** begin PASSAGE TO READ **

Guy R. Williams (October 7, 1907 – December 31, 1992) was a Canadian Senator and Haisla First Nations leader and was, for a number of years, the only Native Canadian in the Senate. He was appointed on December 9, 1971, following the March 31, 1971 retirement of James Gladstone who had been called the first status Indian appointed to the upper house. In fact Williams appears to be the very first First Nations Senator, because Senator Gladstone was only adopted onto the Blood reserve and he was ineligible to be on the Indian Register.

Williams was born on a Native reserve of Kitamaat Village, British Columbia, Canada. He worked for a time in a mill, before becoming a fisherman and then starting his own boat-building business.

Williams was a member of the Haisla Nation of British Columbia.  He was president of the Native Brotherhood of British Columbia for twelve years until his appointment to the Senate.

** end PASSAGE TO READ **

What full dates, each with a day, month and year, appear in the passage about Guy R. Williams? List them all in the order they occur. Rely only on the passage about Guy R. Williams.

** begin STORED DATA **

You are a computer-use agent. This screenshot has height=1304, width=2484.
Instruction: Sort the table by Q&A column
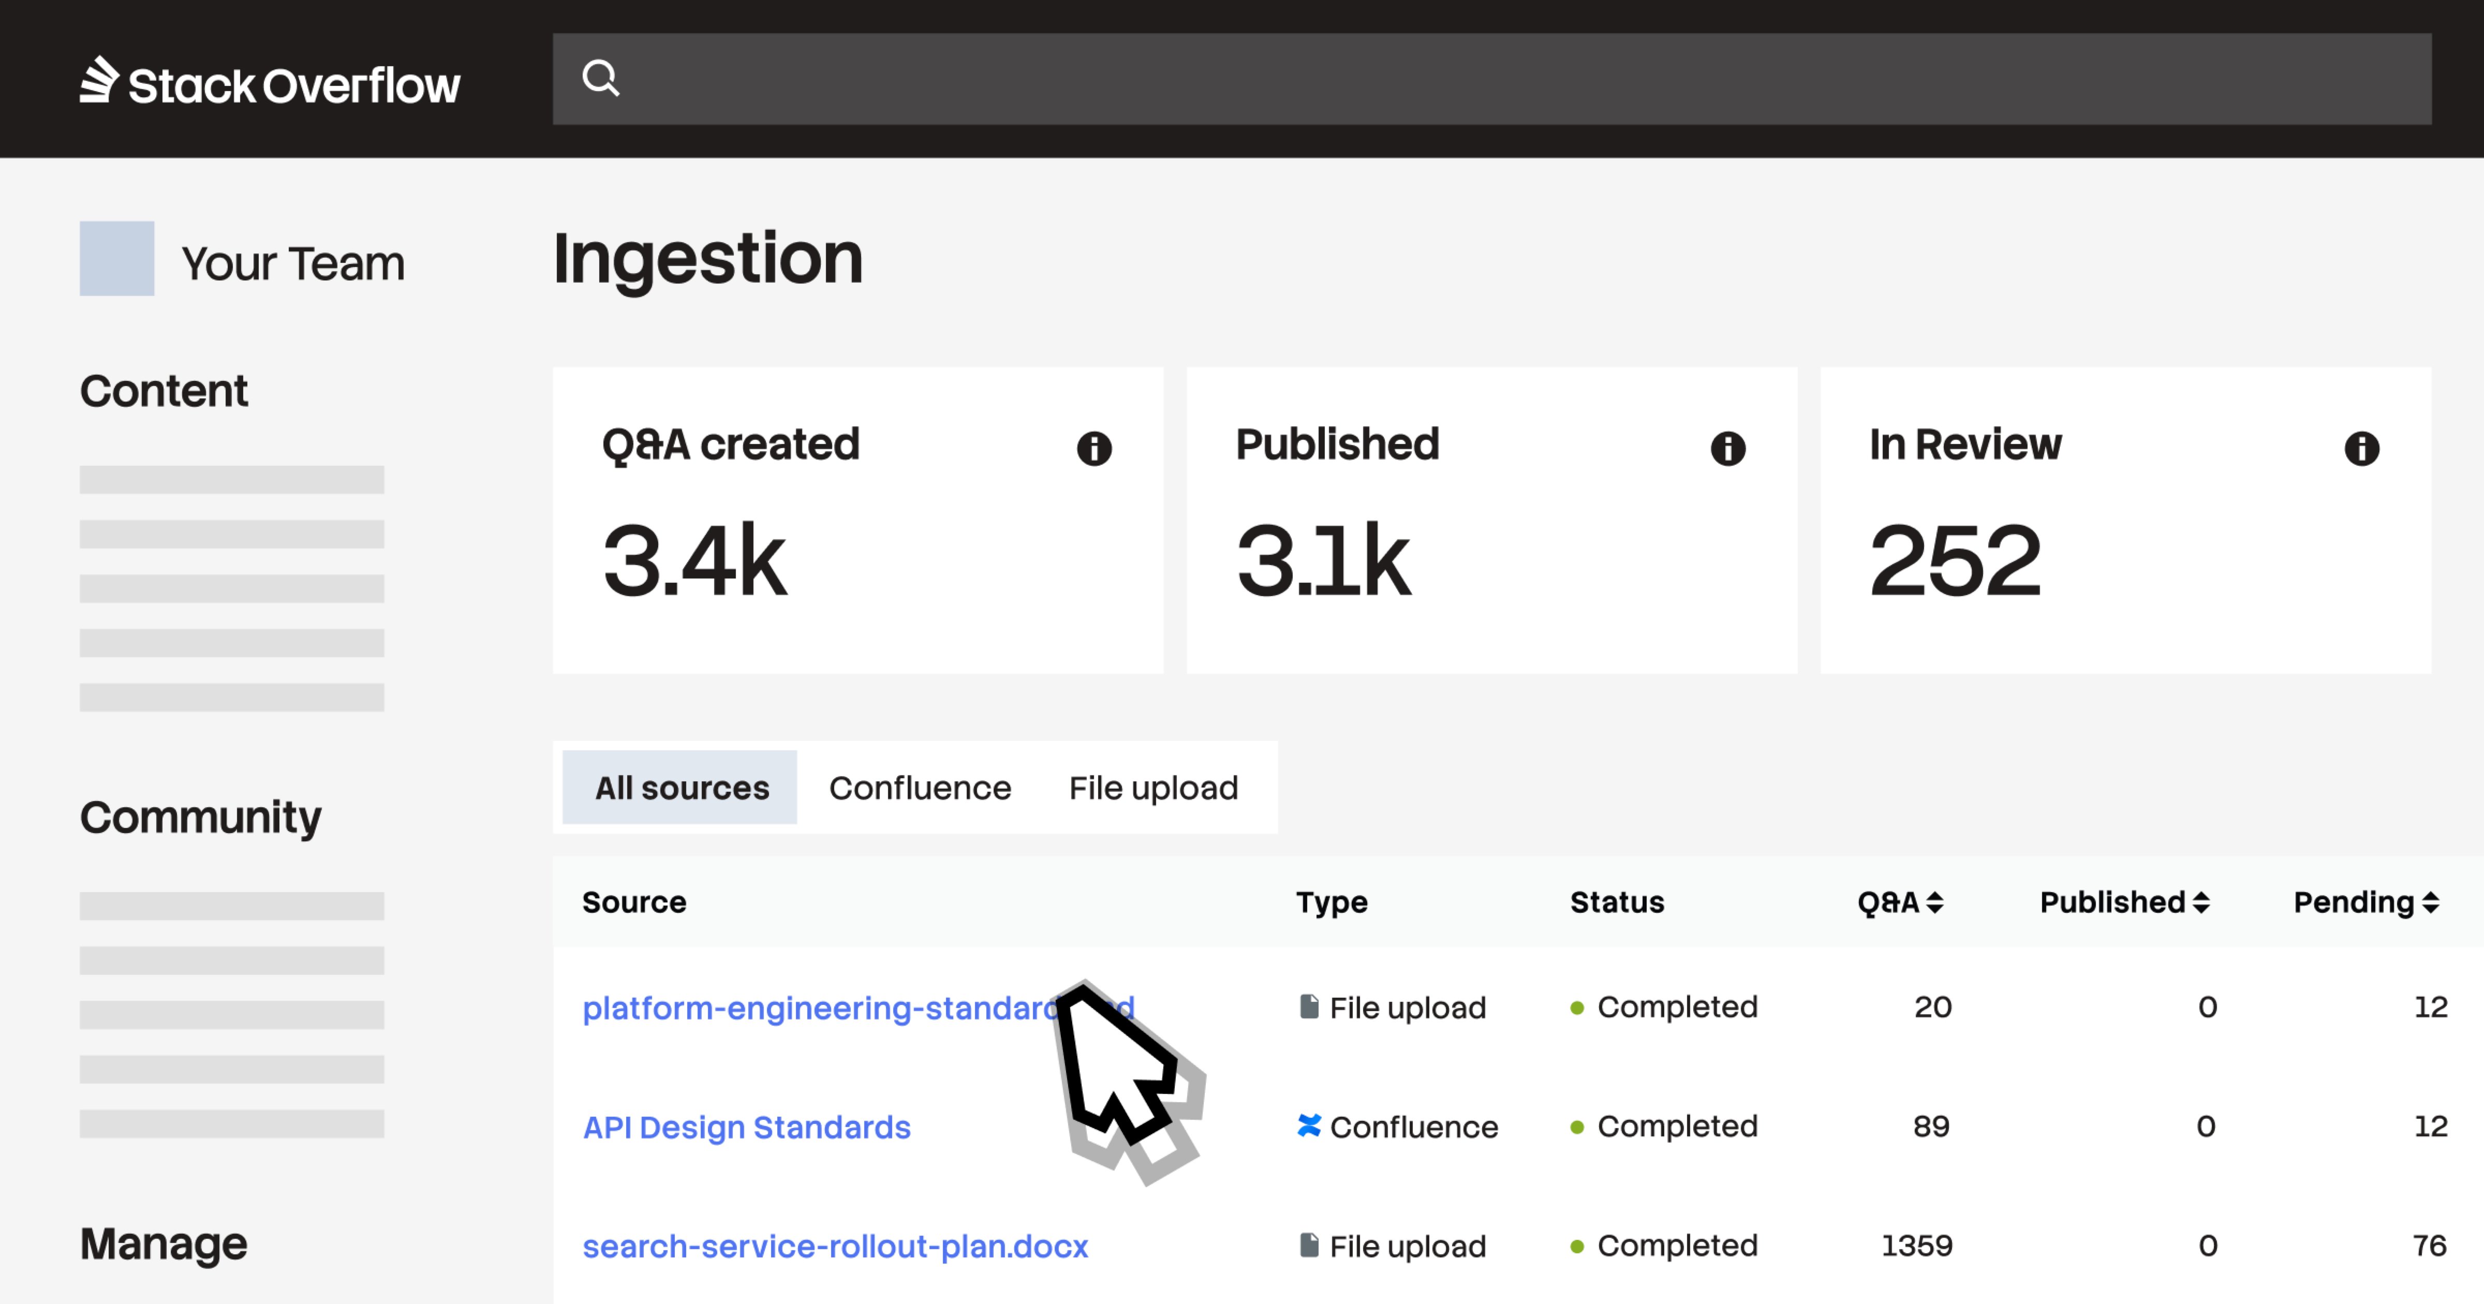pyautogui.click(x=1901, y=902)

** end STORED DATA **

• [EXPECTED ANSWER]:
October 7, 1907
December 31, 1992
December 9, 1971
March 31, 1971